Ieri, i giornali italiani mostravano l'immagine di un carrista dell'IDF che invocava la protezione di Dio prima di iniziare l’operazione di terra a Gaza City. Questo gesto è stato presentato come un'espressione di empatia umana, come se la divinità potesse essere d'accordo con il genocidio che lui e il suo Stato stanno compiendo.
Ricordo che meno di un mese dopo il 7 ottobre 2023, un giornale italiano parlava già di "corridoi umanitari" organizzati dall'esercito israeliano per spostare le persone in sicurezza verso sud. Quello fu il primo sfollamento forzato, e l'inviato di quel giornale abbracciava in pieno la retorica e le parole israeliane.
Ciò che sta avvenendo oggi è una nuova Nakba. Nel 1948, 700.000 palestinesi furono sfollati, cacciati dalle loro case. Oggi a Gaza i numeri sono ben più alti: si parla di poco meno di 2 milioni di persone che saranno confinate in un grande campo profughi, o meglio, di concentramento, dove non potranno fare altro che chiedere di andare via, se mai l'Egitto dovesse riaprire i valichi.
La nuova Nakba, però, si manifesta anche in Cisgiordania, dove ogni giorno e ogni notte coloni e soldati occupano terre e case, allontanando i legittimi proprietari.
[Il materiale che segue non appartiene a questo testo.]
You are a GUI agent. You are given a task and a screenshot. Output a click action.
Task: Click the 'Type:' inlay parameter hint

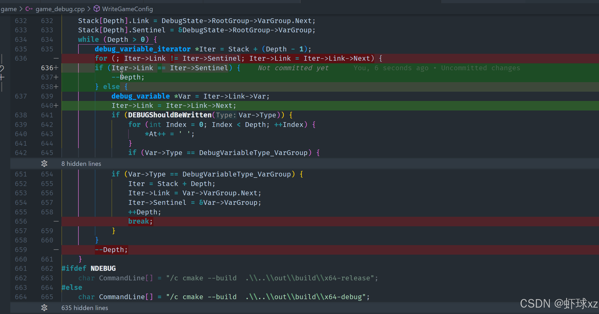tap(225, 115)
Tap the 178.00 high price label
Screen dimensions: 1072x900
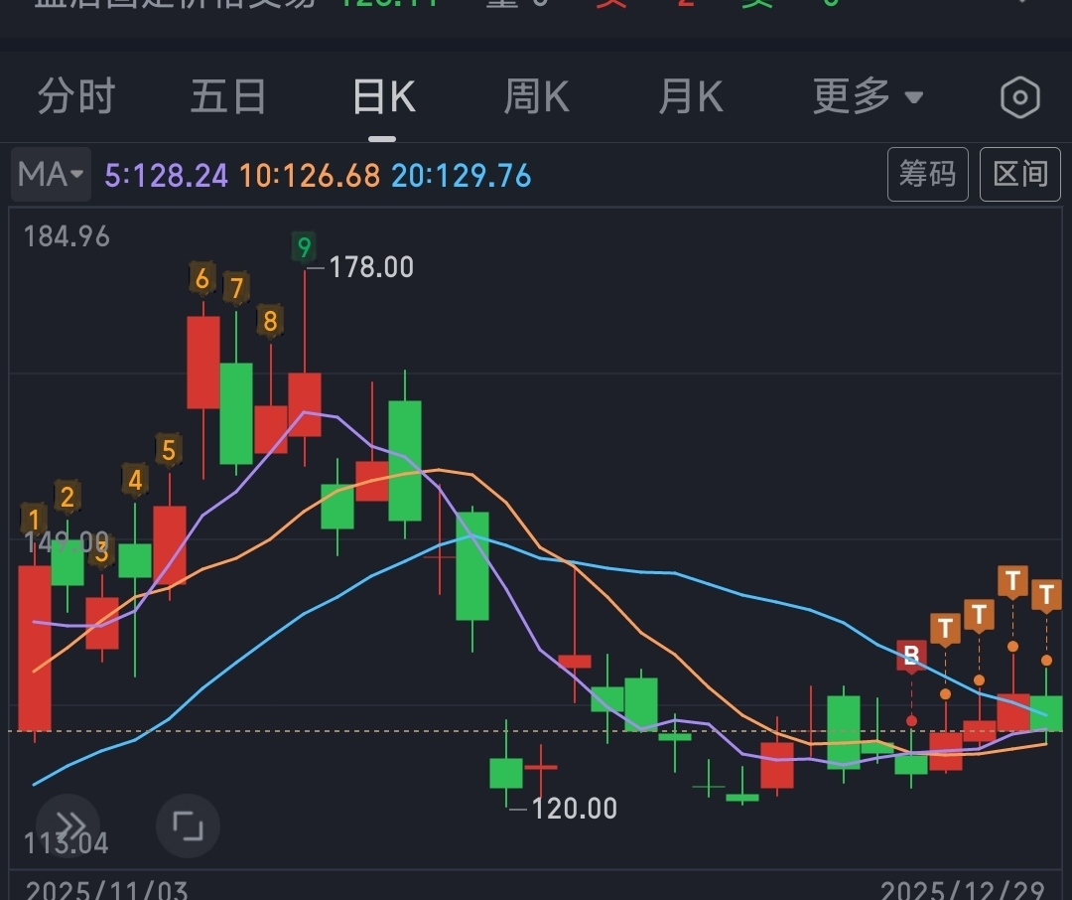click(x=371, y=267)
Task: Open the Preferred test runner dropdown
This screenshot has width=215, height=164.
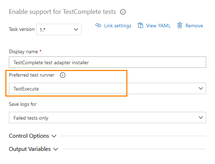Action: point(107,88)
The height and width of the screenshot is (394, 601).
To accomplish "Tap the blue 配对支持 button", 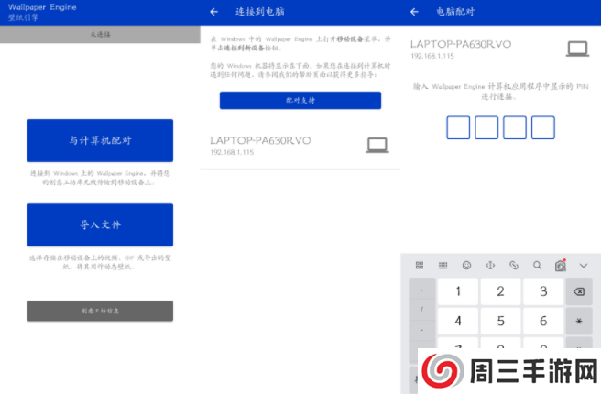I will [300, 101].
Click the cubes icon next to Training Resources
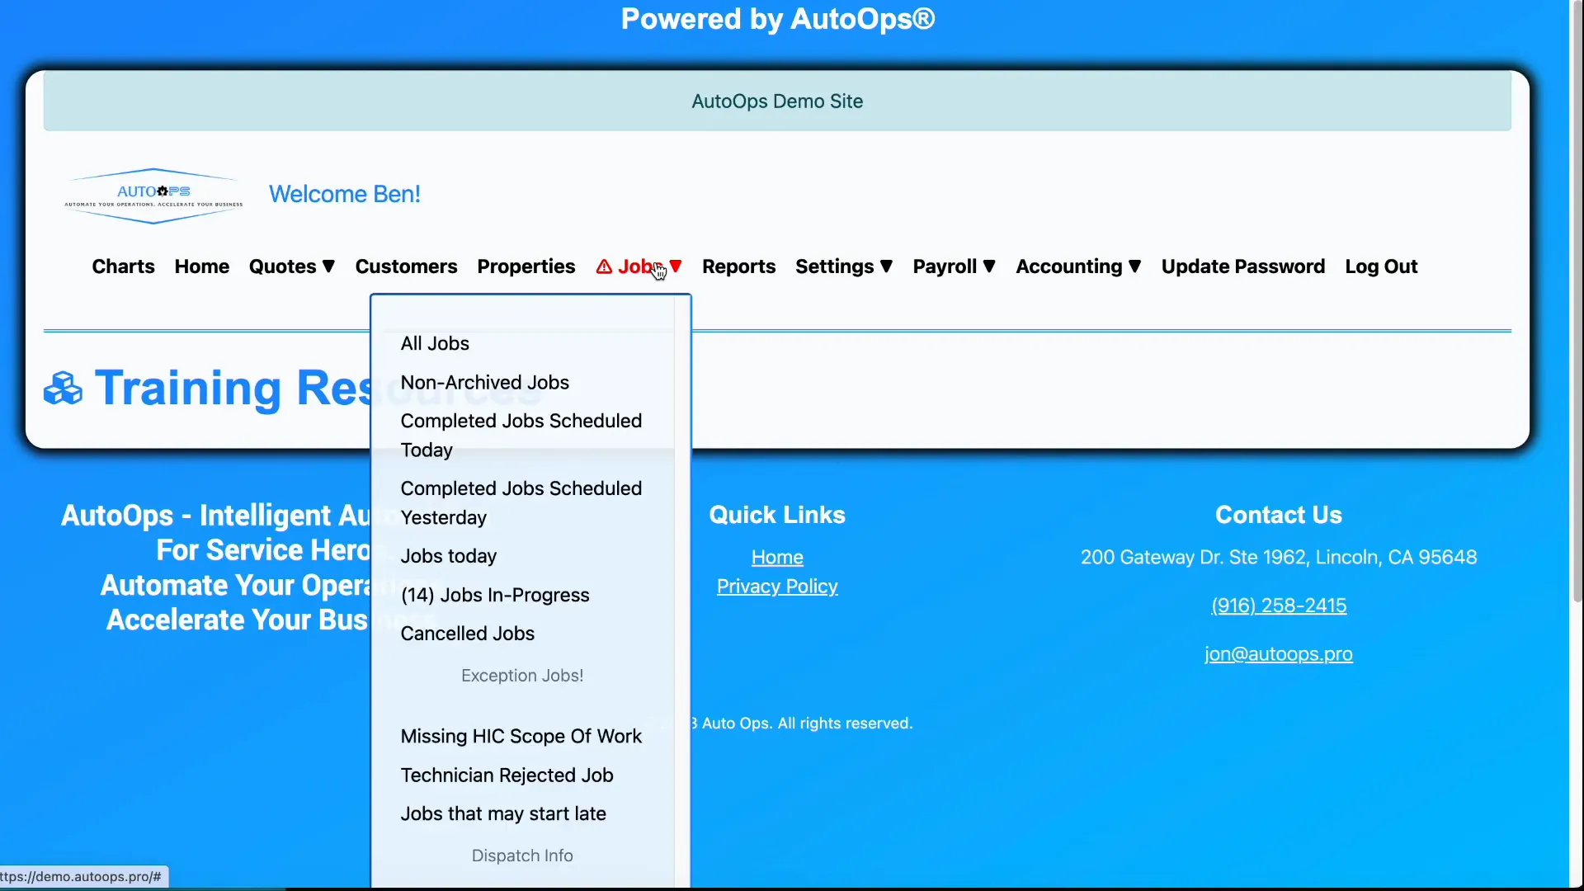 point(62,388)
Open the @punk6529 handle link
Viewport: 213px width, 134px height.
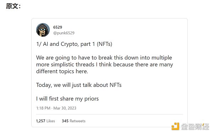coord(64,33)
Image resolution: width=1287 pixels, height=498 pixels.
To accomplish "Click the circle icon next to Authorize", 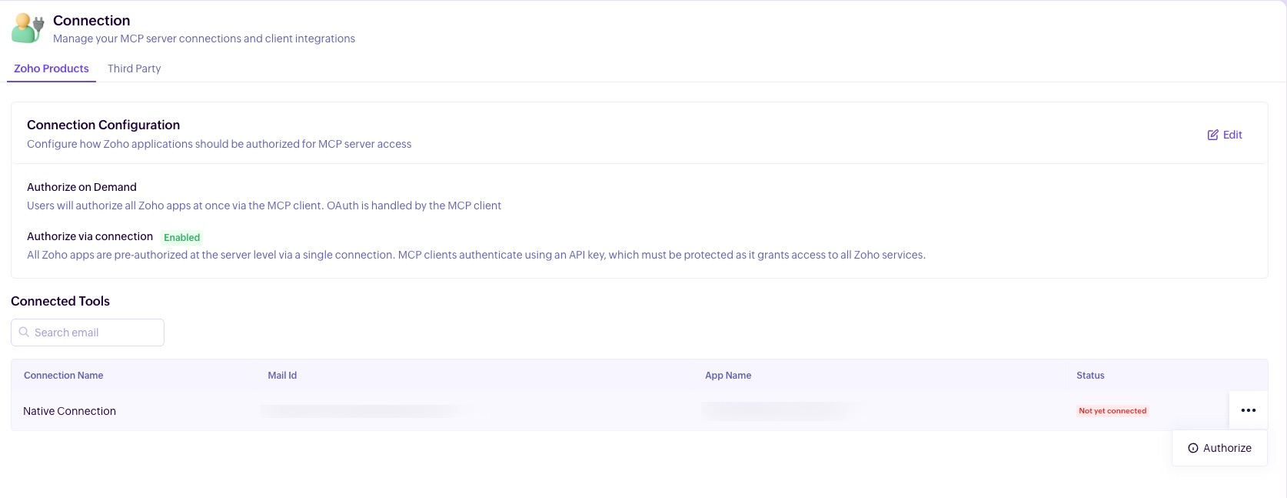I will (1192, 448).
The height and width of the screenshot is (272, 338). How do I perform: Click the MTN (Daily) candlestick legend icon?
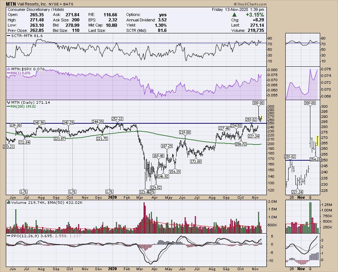9,103
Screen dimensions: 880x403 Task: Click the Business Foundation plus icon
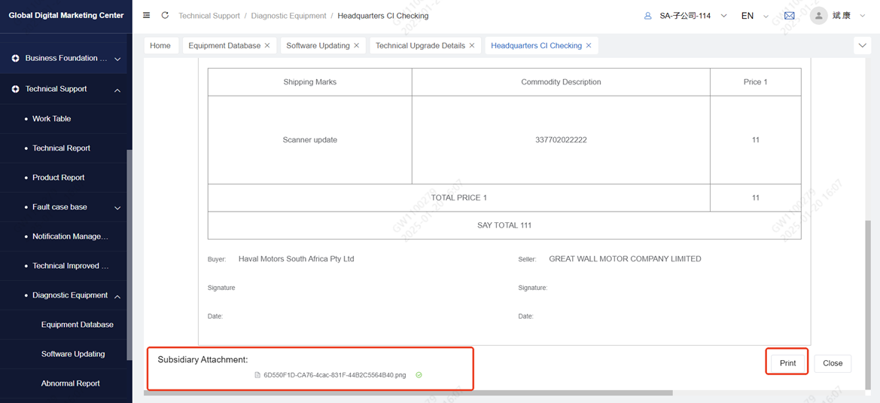[15, 59]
Questo è successo anche recentemente al premio Oscar Basel Adra, regista di No Other Land, che ha visto accadere ciò che lui stesso descrive in modo così efficace nel suo film.
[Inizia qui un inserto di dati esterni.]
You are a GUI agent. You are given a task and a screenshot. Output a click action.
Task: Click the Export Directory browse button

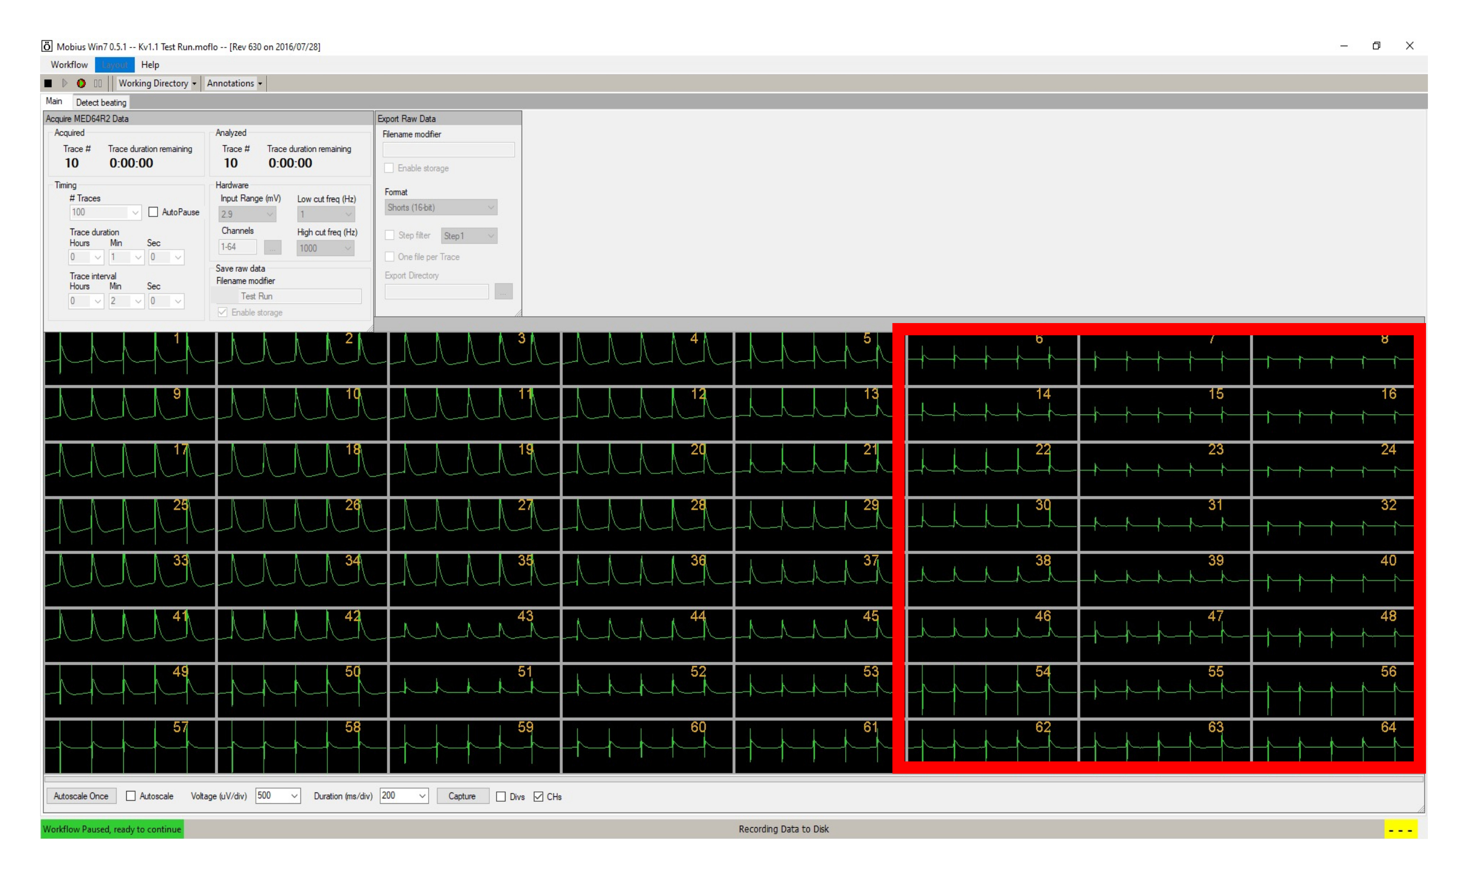[503, 292]
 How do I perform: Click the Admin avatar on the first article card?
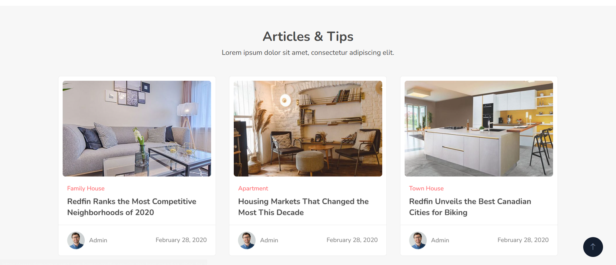point(76,240)
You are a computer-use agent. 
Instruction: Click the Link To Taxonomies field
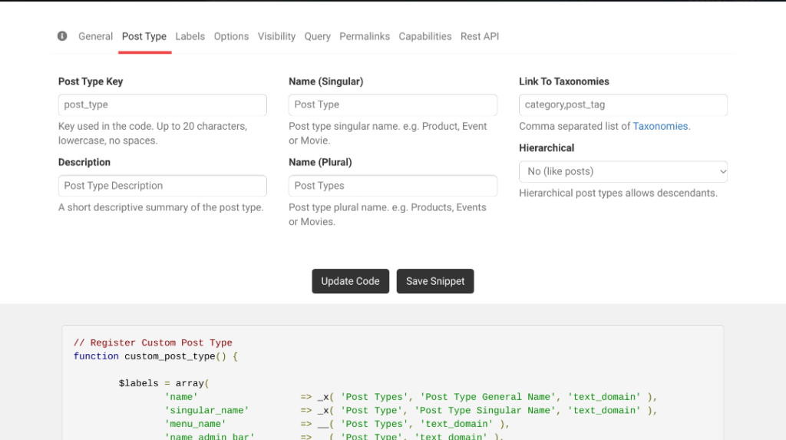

Siamo di fronte a una catastrofe, che in arabo si dice Nakba, e il mondo continua a guardare dall'altra parte, parlando di geopolitica anche al bar. Il problema è che abbiamo studiato troppe cartine geografiche dimenticando che in quelle terre vivono persone con diritti, esattamente come noi.
L'isolamento di Israele sul piano internazionale
In tutto questo, Israele non è mai stato così solo. Nella giornata di ieri, i Paesi arabi hanno chiesto una revisione dei rapporti con Israele e, nella dichiarazione finale della riunione dei Paesi arabi e musulmani, si è parlato della necessità di una difesa comune. Al Jazeera ha riportato indiscrezioni sulla riunione e la dichiarazione finale pubblica. Gli Accordi di Abraham appaiono ormai distanti, e i recenti tempi di normalizzazione dei rapporti con i sauditi e altri emirati sembrano lontanissimi. Più che le decine di migliaia di morti (anche se il numero esatto, probabilmente centinaia, dovrà essere confermato dai dati ufficiali), il bombardamento di Doha ha segnato uno spartiacque nei rapporti con i Paesi del Golfo e con il mondo arabo in generale.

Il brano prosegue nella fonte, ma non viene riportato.